FOR WHOM THE BELL TOLLS
Fate is perverse. There is no doubt about that.
After Guy Cotter's letter about the ice fall (see previous blog), the Ministry of Tourism instructed the SPCC to employ more ice fall doctors.
The SPCC sent one more fairly soon after the instruction. People said it was still difficult to see where the accumulated ice fall fees were going. I think they suffered from a lack of imagination. So, the ice fall is going to be safer. A bit.
Meanwhile, our team climbed up to Camp 3 (c.7100m) on 25 April for our final cycle of acclimatisation. It was blowing across the face and very windy. That night the tents shook like sails in a storm. Mild headaches and loss of apatite accompanied us all night long, but in the morning we felt we had achieved an important landmark. The final bit of acclimatisation was over. Now it would be all descent, rest and then the real thing. We were high on the Lhotse Face. We were happy. At 8 am Kenton's voice came over the radio.
“There is a dead Sherpa at the bottom of the Face.”
The accident was not in the ice fall but at the bottom of the Lhotse Face; a normally safe place, the place where everyone clips in to the fixed ropes. What had happened? There were no witnesses. Probably the man was killed around an hour before Kenton arrived at the bottom of the Face.
“He was still clipped into the rope “ Kenton said. “Massive head trauma... No chance. No chance”
The man was called Dawa. He was from Solu Khumbu, a little below Lukla, where he lived with his family of four small children. They would recuperate his body, to be cremated at home; the pyre of sacred juniper, cymbals, drums and brass hand bells calling out to the local gods, the anguish of his family calling out to him. In mountains tragedy cannot be avoided.
We were a sad little procession walking down from base camp where the night time temperature inside our tents was minus nine Centigrade. As we lost height, we passed from winter through spring. The world was thawing. First came the flowers, then a flock of wild mountain goats (they were the Himalayan Thar; a silky brown haired animal with short curved horns), and then the first brood of baby yaks; they were the size of small sheep and curious about new world they had just been born into.
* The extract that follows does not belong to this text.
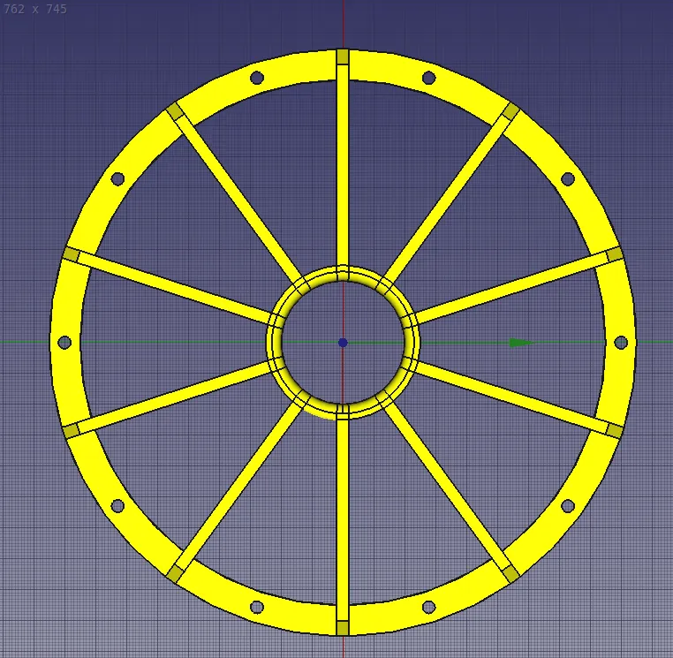Select the rightmost bolt hole on the rim
Screen dimensions: 673x658
tap(621, 342)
And so on to the warmth and safety of the wonderful Sonam Lodge in Pangboche. The owners are Gurmin (I have stood at the summits of Everest, Cho Oyu and Amadablam at his side) and his his wife Nima Lamu (we shared expeditions to Amadablam and Ombigaichen). Nima Lamu is the niece of Kame Nuru my current base camp sirdar, sister of Ang Nuru who once came third in the Everest Marathon and who also helped UK vice consul, Serena Brocklebank, to the summit of Everest last year. The extended family tree in Pangboche is complex and interwoven. Similar villages in western Europe might be the subject of the pointing finger and jokes of cretinism, but here, where one in three young men have climbed over 8000m and one in four have summitted Everest, such humour holds no weight.
Our team was joined by Kenton's team; Ben, Tori, Greg and Omar (www.everest2007.net) and the ten of us proceeded to watch no less than fifteen videos in the next three days. We were also joined by Jean Clemenson, aged sixty nine and three quarters. Jean is my old friend and ex-neighbour from Argentiere and for years has been telling me about his friend, a certain Henri Sigayret, author of the Le Khumbu and other titles. Noticing that the menu in Sonam Lodge was in French, Jean asked Gurmin why this was so.
“My sister, she is married to a French man; Henri Sigayret.” Jean was temporarily lost for words.
The next day the entire team, in twos and threes, climbed up the short hill to Upper Pangboche where Lama Geshe said a small prayer for the soul of Dawa. And the day after that we began our slow haul back to base
camp.
Everest expeditions break down into three phases. Phase One: Acclimatisation, Phase Two: Weather Anxiety, Phase Three: Climb. We are in Phase Two, we examine weather forecasts everyday poring over them
like priests examining the entrails. Soon it will be time time to decide. But for now we are waiting for the right moment.